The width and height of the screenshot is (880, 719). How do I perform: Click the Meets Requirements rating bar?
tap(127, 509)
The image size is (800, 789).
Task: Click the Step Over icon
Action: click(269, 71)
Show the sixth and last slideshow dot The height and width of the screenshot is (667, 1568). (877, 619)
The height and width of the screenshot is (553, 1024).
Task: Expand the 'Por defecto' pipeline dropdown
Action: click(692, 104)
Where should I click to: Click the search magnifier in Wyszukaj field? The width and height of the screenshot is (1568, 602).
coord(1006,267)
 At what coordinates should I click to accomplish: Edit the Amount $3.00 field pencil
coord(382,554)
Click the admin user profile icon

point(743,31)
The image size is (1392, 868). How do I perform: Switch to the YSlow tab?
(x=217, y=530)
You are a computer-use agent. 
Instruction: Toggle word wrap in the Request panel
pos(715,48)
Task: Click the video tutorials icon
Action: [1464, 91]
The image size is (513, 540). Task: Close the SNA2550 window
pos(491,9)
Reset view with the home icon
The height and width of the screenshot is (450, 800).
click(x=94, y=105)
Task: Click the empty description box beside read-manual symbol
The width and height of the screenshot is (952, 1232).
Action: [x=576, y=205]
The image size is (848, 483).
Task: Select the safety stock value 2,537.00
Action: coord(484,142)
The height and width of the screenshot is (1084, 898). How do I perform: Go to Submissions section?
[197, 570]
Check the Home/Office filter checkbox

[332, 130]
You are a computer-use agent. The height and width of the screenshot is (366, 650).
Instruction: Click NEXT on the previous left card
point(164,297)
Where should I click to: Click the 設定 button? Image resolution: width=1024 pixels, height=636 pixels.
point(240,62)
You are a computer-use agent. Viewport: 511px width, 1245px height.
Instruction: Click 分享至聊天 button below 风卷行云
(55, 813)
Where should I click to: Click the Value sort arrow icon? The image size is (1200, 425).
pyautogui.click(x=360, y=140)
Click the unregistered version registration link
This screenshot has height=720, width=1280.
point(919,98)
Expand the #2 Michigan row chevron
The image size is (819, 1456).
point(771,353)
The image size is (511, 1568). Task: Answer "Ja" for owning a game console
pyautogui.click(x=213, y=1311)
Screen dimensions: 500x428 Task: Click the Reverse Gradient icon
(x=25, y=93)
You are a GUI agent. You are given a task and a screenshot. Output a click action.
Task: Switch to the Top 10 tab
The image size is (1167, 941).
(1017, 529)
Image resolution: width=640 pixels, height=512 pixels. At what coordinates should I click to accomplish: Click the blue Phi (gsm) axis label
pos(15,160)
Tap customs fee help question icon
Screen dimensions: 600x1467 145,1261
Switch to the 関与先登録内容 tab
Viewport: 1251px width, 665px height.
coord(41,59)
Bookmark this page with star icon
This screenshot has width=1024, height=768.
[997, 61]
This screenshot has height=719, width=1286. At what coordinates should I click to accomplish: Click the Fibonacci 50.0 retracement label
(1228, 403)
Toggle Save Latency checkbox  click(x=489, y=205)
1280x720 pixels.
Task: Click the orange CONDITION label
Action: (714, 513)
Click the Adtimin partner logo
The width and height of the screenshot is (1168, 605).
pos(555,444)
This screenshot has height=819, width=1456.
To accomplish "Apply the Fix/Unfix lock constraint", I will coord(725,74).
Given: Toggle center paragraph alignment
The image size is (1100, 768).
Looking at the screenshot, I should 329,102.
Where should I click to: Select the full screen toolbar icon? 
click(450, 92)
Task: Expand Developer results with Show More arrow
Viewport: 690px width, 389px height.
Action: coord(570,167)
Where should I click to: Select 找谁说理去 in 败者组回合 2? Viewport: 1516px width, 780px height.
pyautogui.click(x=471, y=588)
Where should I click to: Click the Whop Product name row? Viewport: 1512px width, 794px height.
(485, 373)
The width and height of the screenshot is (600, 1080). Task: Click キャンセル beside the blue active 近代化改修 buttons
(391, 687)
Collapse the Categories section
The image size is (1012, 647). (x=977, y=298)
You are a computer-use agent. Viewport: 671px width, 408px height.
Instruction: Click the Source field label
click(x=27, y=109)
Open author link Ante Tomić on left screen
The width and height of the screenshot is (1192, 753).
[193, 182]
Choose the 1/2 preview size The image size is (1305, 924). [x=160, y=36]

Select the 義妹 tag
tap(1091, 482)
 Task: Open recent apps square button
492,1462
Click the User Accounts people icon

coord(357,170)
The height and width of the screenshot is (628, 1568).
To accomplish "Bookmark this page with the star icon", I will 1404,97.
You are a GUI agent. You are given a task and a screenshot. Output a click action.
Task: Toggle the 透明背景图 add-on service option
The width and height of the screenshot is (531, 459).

————

Your objective — Copy each line in the data that holds the word "with".

Exercise output —
Reset view with the home icon
Bookmark this page with star icon
Task: Expand Developer results with Show More arrow
To accomplish "Bookmark this page with the star icon", I will 1404,97.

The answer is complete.